(Records from a collection)
-*-*-
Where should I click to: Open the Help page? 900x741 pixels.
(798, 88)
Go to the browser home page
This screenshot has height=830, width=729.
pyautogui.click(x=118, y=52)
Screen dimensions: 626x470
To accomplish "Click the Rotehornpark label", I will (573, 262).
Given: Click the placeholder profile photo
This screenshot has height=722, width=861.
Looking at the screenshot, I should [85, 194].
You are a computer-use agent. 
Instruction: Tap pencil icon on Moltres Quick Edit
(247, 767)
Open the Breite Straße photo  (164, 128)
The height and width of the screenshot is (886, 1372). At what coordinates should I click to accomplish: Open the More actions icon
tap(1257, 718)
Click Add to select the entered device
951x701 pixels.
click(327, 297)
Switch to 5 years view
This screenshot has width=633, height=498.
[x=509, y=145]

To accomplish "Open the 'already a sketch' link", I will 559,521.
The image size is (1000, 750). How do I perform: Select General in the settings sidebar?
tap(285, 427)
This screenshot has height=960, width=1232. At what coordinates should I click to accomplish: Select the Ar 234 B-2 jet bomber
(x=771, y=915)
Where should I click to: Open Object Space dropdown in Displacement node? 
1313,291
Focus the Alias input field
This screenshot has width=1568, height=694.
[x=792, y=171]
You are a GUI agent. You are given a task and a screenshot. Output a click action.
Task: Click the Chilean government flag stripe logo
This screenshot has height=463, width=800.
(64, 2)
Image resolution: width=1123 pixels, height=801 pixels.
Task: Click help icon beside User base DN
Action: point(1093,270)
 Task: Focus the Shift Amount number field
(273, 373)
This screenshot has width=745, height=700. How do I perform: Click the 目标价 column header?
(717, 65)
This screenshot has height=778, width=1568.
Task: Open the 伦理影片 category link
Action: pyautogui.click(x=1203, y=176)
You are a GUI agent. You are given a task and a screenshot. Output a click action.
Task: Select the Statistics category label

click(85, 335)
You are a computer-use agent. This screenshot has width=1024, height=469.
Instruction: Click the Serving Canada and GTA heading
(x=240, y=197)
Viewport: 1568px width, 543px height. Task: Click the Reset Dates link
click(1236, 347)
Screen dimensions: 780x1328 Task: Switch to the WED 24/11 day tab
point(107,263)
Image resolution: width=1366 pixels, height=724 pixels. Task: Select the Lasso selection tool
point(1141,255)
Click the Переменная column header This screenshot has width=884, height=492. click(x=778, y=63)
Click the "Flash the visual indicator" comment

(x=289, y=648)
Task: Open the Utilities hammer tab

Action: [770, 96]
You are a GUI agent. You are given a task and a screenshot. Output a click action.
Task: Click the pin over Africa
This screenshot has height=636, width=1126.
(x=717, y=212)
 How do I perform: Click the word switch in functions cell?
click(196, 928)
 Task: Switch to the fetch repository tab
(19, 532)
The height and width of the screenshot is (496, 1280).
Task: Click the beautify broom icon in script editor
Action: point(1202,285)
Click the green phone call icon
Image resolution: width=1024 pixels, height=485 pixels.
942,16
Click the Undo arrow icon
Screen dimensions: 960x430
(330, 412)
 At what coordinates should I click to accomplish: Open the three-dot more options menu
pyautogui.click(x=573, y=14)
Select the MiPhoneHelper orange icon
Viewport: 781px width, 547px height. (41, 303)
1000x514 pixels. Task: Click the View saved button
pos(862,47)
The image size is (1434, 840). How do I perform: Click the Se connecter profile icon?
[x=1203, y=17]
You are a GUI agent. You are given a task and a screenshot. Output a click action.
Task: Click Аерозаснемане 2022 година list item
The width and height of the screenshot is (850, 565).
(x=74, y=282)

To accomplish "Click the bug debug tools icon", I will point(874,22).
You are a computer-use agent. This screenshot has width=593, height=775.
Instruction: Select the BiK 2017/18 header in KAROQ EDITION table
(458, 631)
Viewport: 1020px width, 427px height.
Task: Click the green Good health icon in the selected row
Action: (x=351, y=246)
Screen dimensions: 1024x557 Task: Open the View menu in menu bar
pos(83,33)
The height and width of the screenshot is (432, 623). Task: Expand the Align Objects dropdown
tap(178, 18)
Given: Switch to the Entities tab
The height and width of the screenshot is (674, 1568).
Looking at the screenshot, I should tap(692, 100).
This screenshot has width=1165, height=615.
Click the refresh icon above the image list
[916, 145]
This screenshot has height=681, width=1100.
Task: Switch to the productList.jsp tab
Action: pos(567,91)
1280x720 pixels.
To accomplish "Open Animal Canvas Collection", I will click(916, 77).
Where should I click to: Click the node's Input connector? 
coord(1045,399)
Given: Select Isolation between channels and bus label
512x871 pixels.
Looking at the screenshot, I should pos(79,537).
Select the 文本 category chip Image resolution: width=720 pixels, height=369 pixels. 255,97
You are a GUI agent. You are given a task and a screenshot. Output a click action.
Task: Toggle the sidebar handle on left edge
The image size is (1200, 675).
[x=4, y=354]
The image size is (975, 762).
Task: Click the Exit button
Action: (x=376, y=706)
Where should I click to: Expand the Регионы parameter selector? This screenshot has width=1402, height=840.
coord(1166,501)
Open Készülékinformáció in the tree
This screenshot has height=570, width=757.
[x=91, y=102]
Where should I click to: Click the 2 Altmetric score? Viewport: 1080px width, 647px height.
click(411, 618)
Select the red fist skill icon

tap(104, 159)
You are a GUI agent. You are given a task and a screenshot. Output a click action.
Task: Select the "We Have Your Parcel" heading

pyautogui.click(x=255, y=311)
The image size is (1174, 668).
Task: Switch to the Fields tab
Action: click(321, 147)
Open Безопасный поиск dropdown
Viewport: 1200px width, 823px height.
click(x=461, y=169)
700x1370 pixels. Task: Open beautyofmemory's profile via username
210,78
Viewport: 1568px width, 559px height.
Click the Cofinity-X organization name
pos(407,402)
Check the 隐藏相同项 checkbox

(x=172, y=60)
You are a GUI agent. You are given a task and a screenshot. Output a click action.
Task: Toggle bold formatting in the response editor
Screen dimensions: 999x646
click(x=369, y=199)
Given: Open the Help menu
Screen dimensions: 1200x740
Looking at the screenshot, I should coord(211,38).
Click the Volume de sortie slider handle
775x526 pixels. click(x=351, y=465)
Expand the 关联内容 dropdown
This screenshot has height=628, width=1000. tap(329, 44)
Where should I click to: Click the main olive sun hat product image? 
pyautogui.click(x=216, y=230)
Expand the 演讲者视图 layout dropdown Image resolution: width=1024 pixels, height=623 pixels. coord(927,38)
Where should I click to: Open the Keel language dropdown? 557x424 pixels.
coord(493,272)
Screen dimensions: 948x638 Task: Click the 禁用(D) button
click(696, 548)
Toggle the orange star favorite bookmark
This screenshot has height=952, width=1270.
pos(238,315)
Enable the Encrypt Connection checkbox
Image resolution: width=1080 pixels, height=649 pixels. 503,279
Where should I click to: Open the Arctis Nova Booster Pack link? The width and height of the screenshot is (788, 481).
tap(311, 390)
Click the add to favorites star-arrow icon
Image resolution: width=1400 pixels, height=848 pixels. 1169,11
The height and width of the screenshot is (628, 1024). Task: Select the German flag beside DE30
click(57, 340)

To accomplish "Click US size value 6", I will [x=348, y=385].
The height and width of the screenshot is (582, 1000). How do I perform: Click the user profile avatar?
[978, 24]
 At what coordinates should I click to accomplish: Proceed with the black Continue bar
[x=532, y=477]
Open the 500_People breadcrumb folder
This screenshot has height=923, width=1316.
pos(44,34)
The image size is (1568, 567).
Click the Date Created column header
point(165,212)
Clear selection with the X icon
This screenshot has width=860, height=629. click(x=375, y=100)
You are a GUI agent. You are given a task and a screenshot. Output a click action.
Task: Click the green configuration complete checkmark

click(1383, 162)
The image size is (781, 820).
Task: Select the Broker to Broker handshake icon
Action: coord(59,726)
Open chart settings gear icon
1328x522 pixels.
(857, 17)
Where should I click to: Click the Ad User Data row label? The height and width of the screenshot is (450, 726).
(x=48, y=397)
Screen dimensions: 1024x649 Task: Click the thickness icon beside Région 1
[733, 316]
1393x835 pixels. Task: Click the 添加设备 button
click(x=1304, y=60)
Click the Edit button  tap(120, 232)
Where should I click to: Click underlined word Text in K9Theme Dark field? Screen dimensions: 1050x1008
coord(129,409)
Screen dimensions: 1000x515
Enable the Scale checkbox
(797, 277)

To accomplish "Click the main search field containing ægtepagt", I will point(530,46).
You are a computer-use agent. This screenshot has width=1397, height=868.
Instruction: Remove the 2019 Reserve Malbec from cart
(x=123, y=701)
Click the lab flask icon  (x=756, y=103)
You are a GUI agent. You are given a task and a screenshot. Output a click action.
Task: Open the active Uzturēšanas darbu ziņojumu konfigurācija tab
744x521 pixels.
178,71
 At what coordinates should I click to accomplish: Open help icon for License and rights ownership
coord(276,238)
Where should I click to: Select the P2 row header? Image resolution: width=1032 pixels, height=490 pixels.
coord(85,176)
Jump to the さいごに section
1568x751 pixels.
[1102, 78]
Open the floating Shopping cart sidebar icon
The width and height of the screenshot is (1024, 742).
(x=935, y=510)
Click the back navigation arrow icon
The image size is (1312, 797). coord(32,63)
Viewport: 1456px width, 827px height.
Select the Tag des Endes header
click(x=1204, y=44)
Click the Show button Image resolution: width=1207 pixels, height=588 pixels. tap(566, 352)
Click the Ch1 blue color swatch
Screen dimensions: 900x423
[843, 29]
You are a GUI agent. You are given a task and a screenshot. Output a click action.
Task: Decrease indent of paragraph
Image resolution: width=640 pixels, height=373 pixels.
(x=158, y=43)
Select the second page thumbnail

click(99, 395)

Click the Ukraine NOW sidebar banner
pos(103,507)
-*-*-
**YOUR GOAL**
Your response should contain each line of the entries above that holds the string "photo".

**OUTPUT**
Given: Click the placeholder profile photo
Open the Breite Straße photo  (164, 128)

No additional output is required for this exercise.